== TEXT PROVIDED

Welcome to Statue Season! Each week leading up to the 98th Academy Awards ceremony, we’ll be checking in on the closest races, the winningest narratives, and the plain old movie magic that will decide who’s taking home the gold on March 15. This week, we’re celebrating the art of the last-minute Oscar surge as we enter an important stretch of precursor awards.
I’ll admit it—Oscar season has hit a slow stretch. After a fun Golden Globes ceremony followed by a historic slate of Academy Awards nominees, there has been a multi-week break from major precursor awards (outside of the Directors Guild Awards, whose top prize predictably went to One Battle After Another’s Paul Thomas Anderson). As a result, it’s felt like the tightest Oscar races have been put on pause, with no indication that momentum is swinging one way or another. (It doesn’t help that this year’s Oscar races don’t really contain anything completely batshit like Emilia Pérez to keep us occupied in the meantime.)

====

Answer these from the Oscar season column:
1. Which Academy Awards ceremony is the column counting down to?
2. On what date will the winners take home the gold?
3. Who won the top prize at the Directors Guild Awards?

== DATA EXCERPTS

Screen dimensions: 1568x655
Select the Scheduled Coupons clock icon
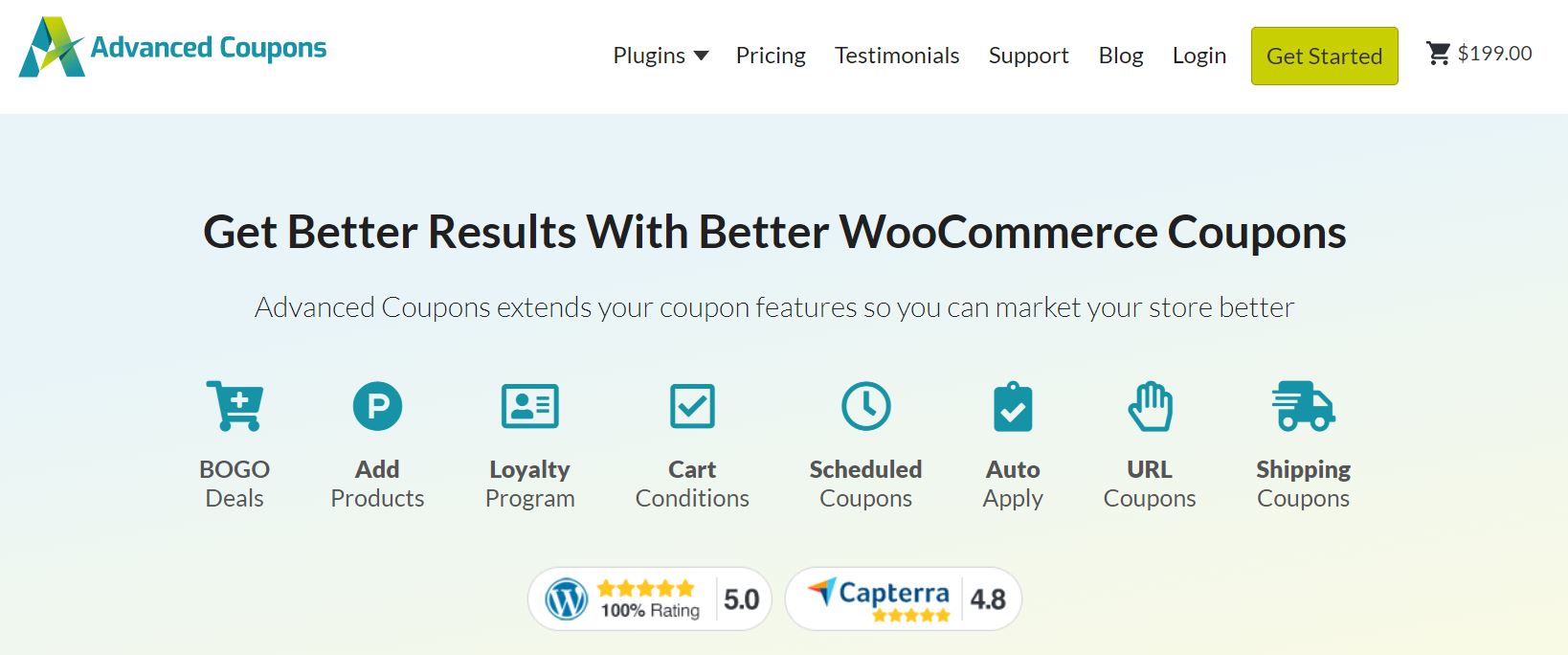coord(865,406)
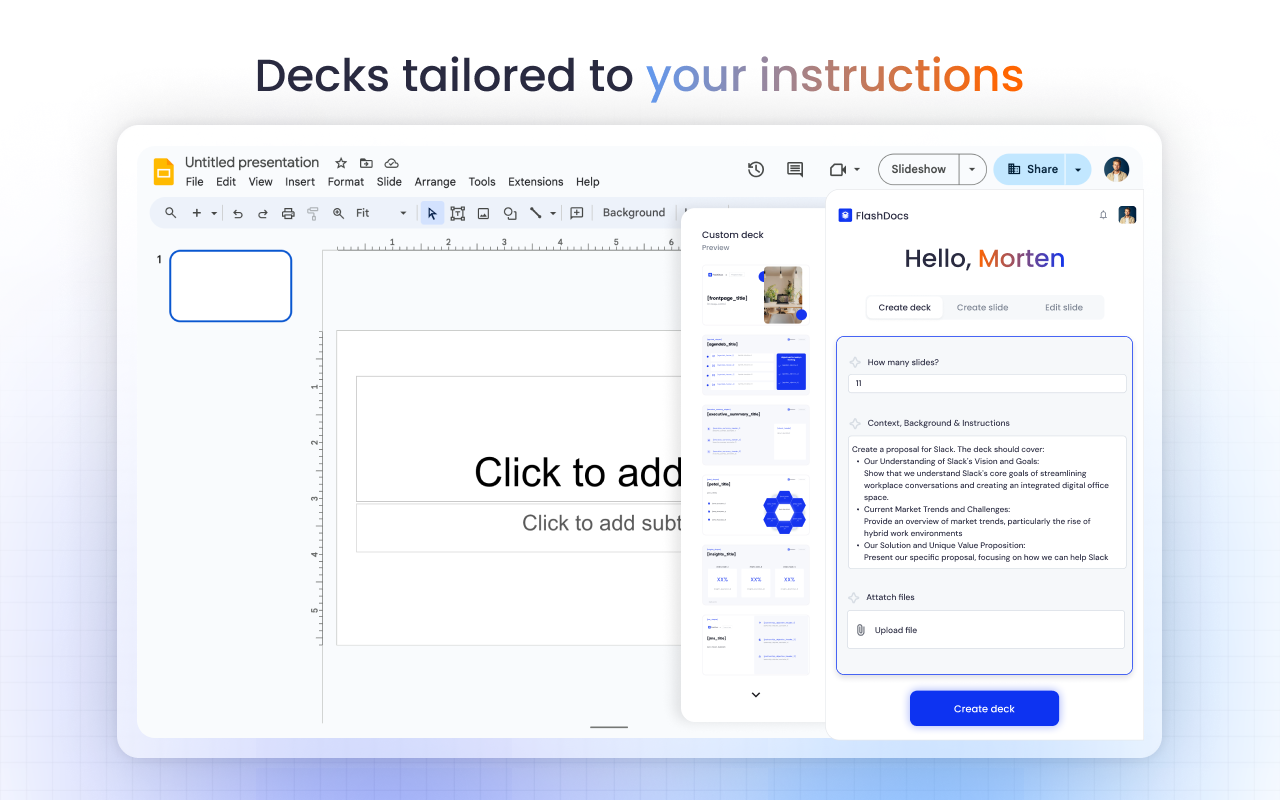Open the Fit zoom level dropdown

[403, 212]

====

EXPECTED ANSWER:
1. The 98th Academy Awards
2. March 15
3. Paul Thomas Anderson, for One Battle After Another